Product revision (or version) information helps us to identify the latest version (release) of the technical drawing refering to the latest modifications in the product manufacturing process or in the material content. It is also a key point to determine how the latest product should look like. Using outdated drawings would lead to non-conform products that would not be accepted by the customer(s), with further significant consequences. Being aware of such situations, all files have been collected and the necessary data was extracted with the help of a tool and my Python code.
Mindee - the toolset
A PDF/image scraping tool using AI based computer vision (CV) supplemented optical character recognition (OCR) and Natural Language Processing (NLP) model to extract data from the files. These joint services can be accessed through an API (application programming interface) at Mindee.
Preparations
The followings were requested to complete the plan:
- a programming language that is supported, from the list I chose Python3,
- registration on Mindee website to get a username and an API key,
- customized OCR API to match our needs, with a model pre-trained on a small part of our files,
- locally a mindee Python modul installed,
- files (preferably in pdf format) to scratch, or the mindee invoice sample file
- reliable internet connection as the files are uploaded to mindee server, processed and then the extracted data is sent back to your application.
Python3 coding in Anaconda Spyder IDE
I used Spyder as a programming environment (Integrated Development Environment, IDE) provided with the Anaconda python distribution, however for this project it was not required. These are not compulsory but helps to reduce coding time in large projects, in this situation a simple python runtime environment and a simple text/code editor would have been enough.
mindee module was installed easily (but not with conda package manager :( )
pip install mindee
It was fast and easy.
Registration and generating API key
Registration is also simple and can be done on the website. API key creation is easy as well if you navigate to the API keys page of your profile and select Add new API key. Shortly you get your secret API key that you should note (or copy) as it is needed in your code.
API key gives you the right to use the services besides it determines which API and how you may use.
Up to 250 pages (not files!) in a month the use of the API is for free.
Customizing an OCR model
In my case the offered off-the-shelf API solutions were not appropriate so I decided to make my API model by training first with 20 then finally with above 60 pages.
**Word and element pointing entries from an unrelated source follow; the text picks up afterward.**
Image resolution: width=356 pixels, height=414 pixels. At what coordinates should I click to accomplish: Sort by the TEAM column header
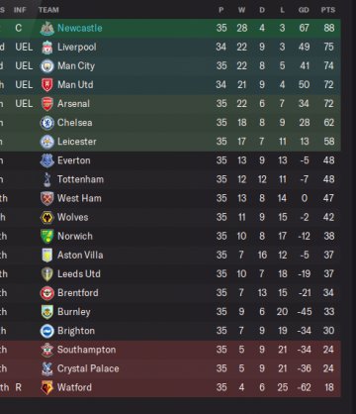[48, 10]
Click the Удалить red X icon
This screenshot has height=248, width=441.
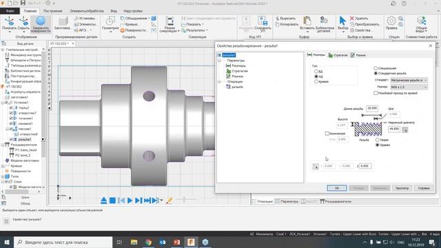352,19
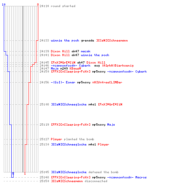This screenshot has width=169, height=187.
Task: Click [FFX][=Sleeping-FoX=] at 24:50
Action: coord(71,71)
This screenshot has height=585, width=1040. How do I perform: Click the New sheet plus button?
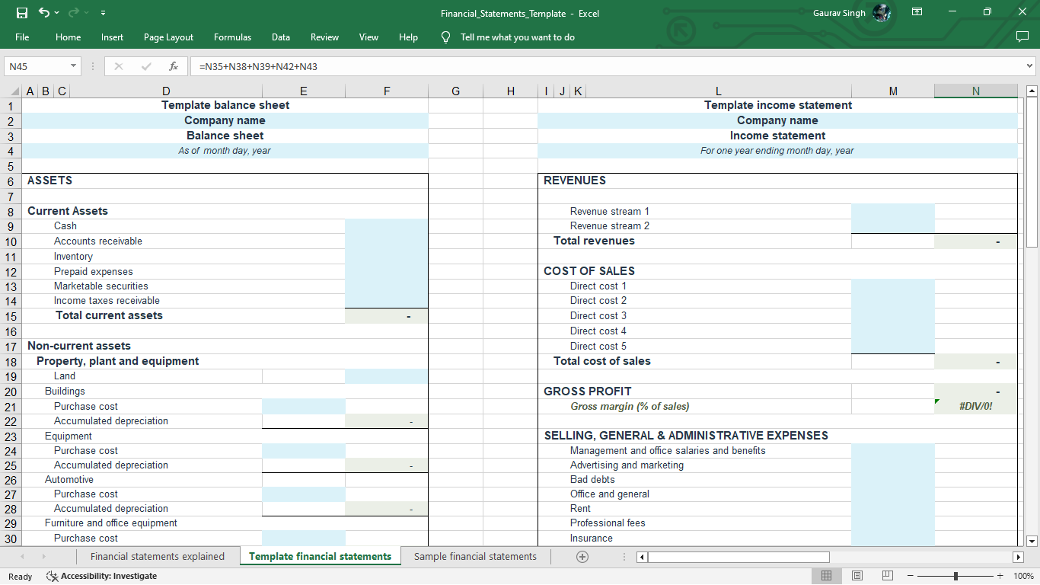point(582,557)
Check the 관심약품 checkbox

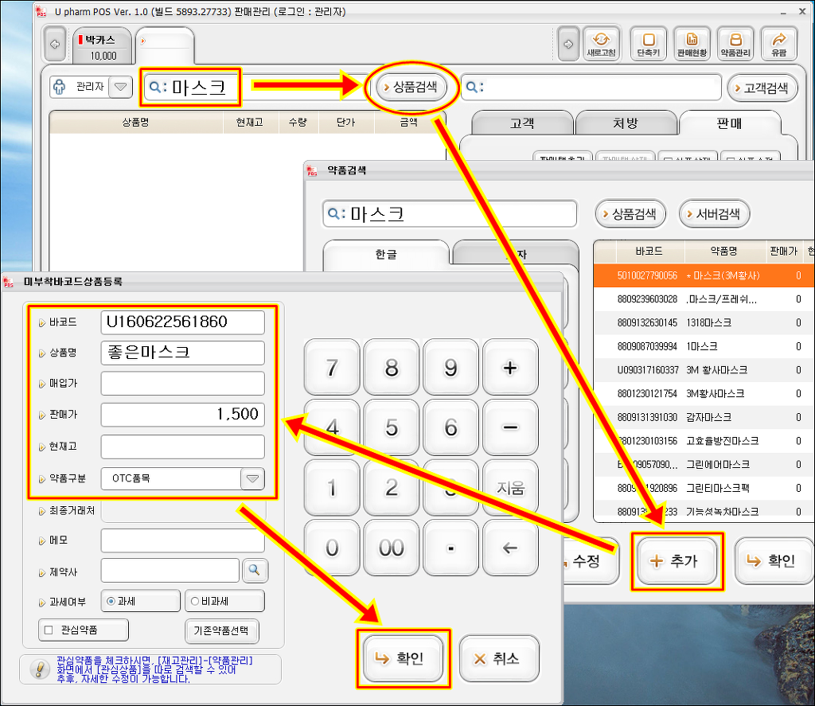point(49,630)
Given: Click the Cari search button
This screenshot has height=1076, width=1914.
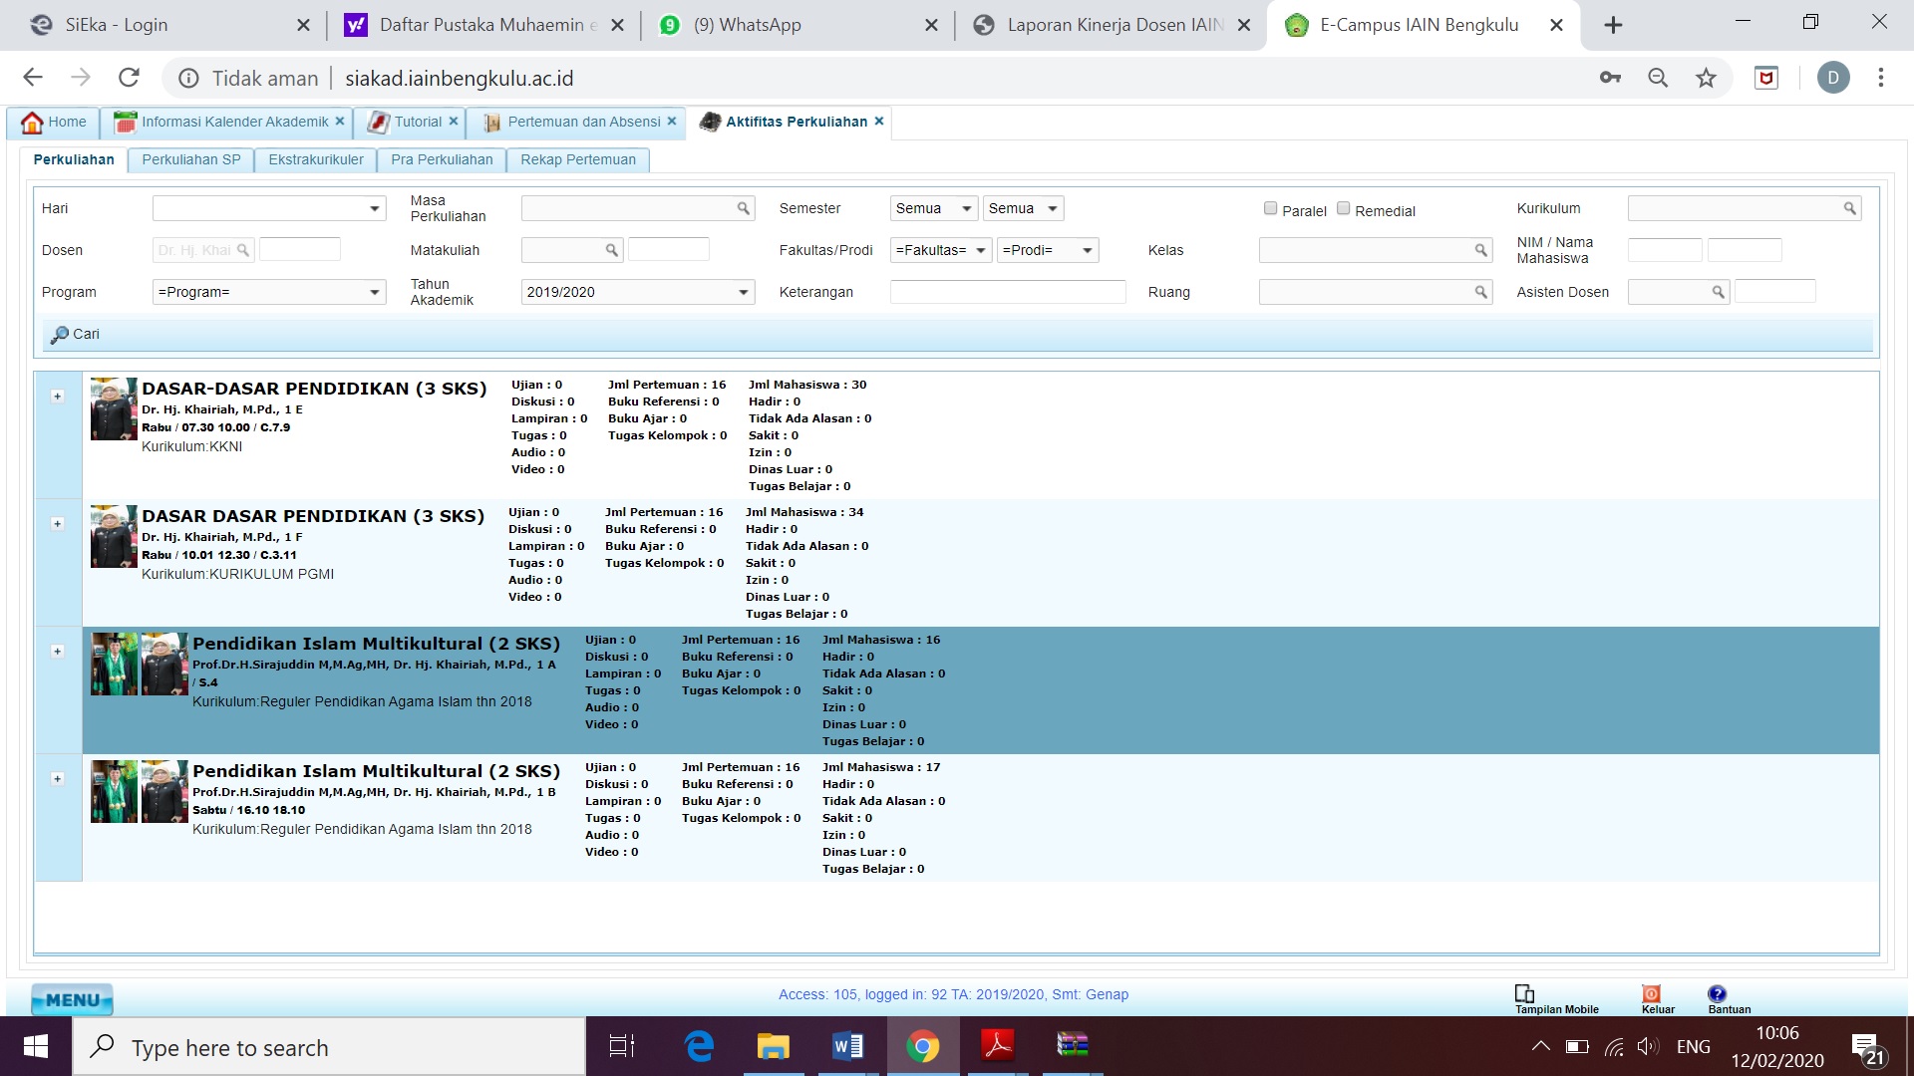Looking at the screenshot, I should pos(76,334).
Training an AI model generally gives you better prediction (higher precision) so better match with the real text if you use larger amount of training samples. As we only have few hundreds of files it was not worth to use more files for training and also at the level of 70 the models prediction was above 90%. This sounds low but trust me it was good enough for the project.
Training was made on 5-20 uploaded pages in a round (uploaded by in steps of 5 files). I only had to identify the (text) boxes, which I wanted to extract and typed or corrected the predicted text to match the real content of the box as feedback. It is important to note that there are different data formats from which we have to select the appropriate one, like
- number (different kind),
- string (full text or mixed),
- date (higher precision on English type of order: mm-dd-yyyy),
- phone number,
- email address,
- URL.
I used the date, number and string formats for publishing date, version number and the latter for itemcode and item name, correspondingly.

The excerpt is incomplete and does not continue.